PROBLEM TO SOLVE: Reproduce the entries starting with the line containing "Given: Tap Másolás to copy generated text" and going on through the line containing "(x=367, y=9)", swapping "Bookmarks" for "History" and leaving everything else unchanged.

DATA:
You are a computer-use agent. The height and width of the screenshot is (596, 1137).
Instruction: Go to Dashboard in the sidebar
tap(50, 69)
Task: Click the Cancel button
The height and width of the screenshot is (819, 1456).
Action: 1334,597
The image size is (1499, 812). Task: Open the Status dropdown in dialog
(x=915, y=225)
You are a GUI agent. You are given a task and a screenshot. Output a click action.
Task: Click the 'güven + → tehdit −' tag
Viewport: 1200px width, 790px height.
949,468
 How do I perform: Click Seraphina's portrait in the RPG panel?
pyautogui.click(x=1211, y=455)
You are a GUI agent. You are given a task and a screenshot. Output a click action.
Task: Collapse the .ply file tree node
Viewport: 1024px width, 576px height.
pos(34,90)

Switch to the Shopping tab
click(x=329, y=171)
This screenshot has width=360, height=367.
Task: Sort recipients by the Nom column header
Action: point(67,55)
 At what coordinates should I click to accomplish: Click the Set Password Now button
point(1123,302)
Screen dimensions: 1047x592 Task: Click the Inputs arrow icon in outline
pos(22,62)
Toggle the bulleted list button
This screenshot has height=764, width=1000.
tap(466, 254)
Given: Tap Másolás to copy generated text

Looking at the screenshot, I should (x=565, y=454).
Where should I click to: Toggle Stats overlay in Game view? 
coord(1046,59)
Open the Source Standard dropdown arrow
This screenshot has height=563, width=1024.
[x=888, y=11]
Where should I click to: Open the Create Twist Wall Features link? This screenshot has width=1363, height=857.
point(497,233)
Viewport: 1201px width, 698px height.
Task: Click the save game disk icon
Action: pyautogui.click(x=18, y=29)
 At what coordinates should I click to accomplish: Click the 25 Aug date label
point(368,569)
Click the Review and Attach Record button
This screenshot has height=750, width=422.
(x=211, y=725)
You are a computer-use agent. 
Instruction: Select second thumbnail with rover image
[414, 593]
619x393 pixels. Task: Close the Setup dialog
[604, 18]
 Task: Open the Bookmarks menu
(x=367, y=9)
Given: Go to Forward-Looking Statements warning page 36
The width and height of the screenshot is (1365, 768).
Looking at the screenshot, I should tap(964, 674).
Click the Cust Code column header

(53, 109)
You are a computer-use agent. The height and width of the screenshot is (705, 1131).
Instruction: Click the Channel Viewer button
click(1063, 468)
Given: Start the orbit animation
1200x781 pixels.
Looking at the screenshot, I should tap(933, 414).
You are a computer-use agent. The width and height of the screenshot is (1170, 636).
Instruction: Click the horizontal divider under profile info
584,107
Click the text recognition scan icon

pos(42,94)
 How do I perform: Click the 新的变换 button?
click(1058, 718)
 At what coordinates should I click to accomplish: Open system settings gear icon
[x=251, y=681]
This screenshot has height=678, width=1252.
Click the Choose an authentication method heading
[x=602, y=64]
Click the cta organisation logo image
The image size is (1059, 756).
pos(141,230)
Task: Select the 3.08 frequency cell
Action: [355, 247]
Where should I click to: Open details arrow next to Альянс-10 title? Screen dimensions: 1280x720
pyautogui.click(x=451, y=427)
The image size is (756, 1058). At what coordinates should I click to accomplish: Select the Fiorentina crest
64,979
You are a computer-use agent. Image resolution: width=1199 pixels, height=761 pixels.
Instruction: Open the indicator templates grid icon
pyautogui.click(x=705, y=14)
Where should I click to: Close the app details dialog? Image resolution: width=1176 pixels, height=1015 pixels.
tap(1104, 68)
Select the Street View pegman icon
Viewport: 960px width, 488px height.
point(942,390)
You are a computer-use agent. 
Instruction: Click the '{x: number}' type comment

TASK SOLUTION:
Given: Tap Másolás to copy generated text

Looking at the screenshot, I should (x=565, y=454).
Where should I click to: Toggle Stats overlay in Game view? 
coord(1046,59)
Open the Source Standard dropdown arrow
This screenshot has height=563, width=1024.
[x=888, y=11]
Where should I click to: Open the Create Twist Wall Features link? This screenshot has width=1363, height=857.
point(497,233)
Viewport: 1201px width, 698px height.
Task: Click the save game disk icon
Action: pyautogui.click(x=18, y=29)
 At what coordinates should I click to accomplish: Click the 25 Aug date label
point(368,569)
Click the Review and Attach Record button
This screenshot has height=750, width=422.
(x=211, y=725)
You are a computer-use agent. 
Instruction: Select second thumbnail with rover image
[414, 593]
619x393 pixels. Task: Close the Setup dialog
[604, 18]
 Task: Open the History menu
(x=367, y=9)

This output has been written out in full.